Bayesian Model for Player Priority
A player's priority in the queue should scale as a function of their play count over time. However, having a deterministic function will prevent a lot of users ever being checked on given a large enough user base. Therefore, we need to introduce a bit of randomness so that every users will be eventually checked at some point. I assumed that the number of plays a player sets within a time period of a day follows a poisson distribution. It then follows from some probability theory that the days between plays is distributed exponentially with a rate parameter. To model for differences in players and also introduce bayesian priors for new players, I assumed the rate parameter to be gamma distributed with alpha and beta parameter. The posterior predictive is a Lomax distribution and updating each user's hyperparameter is actually quite easy and can be done additively. Alpha is simply equal to the prior plus the number of plays they have set since being added. Beta is equal to the prior plus the time in days between each play summed up for all the plays we have observed. For example, if my priors are 1 and I've set 3 plays over the span of 2/1/3 days between each. Then the alpha = 1 + 3 and beta = 1 + 2 + 1 + 3. Whenever a user is added to the queue, a random sample from the posterior is taken as their new priority #. Users that are more inactive will sample at a lower priority than more active players but will still be added to the queue at a lower probability. Furthermore, when a user makes a new play, then their time between this and the previous play is calculated and their alpha/betas are updated accordingly.
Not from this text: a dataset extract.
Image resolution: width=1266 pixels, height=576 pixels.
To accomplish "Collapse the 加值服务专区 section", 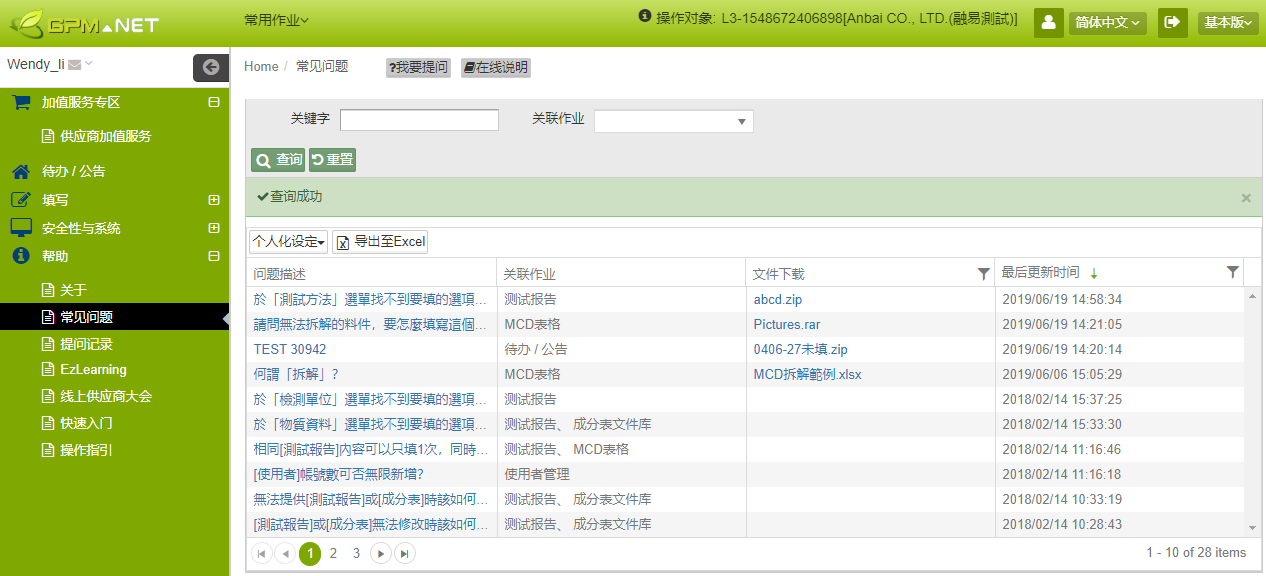I will [x=213, y=102].
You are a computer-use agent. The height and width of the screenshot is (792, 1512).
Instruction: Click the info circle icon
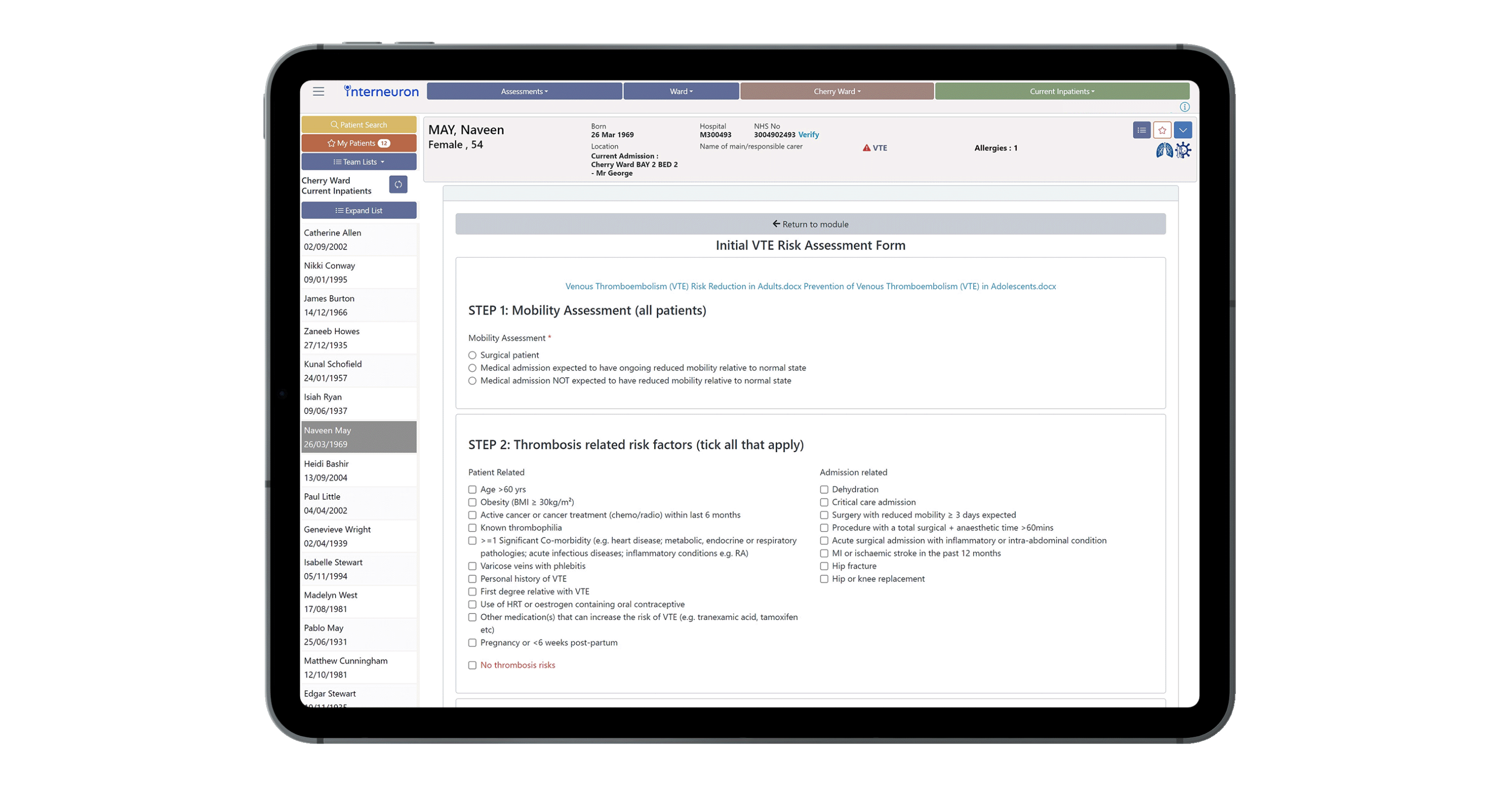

The process starts from the left with a cloudwatch scheduled event. Every minute, the scheduler will invoke the queueing handler in aws lambda that will query for a list of users by highest priority and then send them to a queue managed by aws's message service called SQS. One message is sent to a kezuru-handler which handles all checking of user top plays. Another is sent to priority handler which is responsible for doing all the rerolling for a user's queue priority. When the kezuru handler detects a new top play, it gets sent to an announcement handler which publishes to the user's specified channels.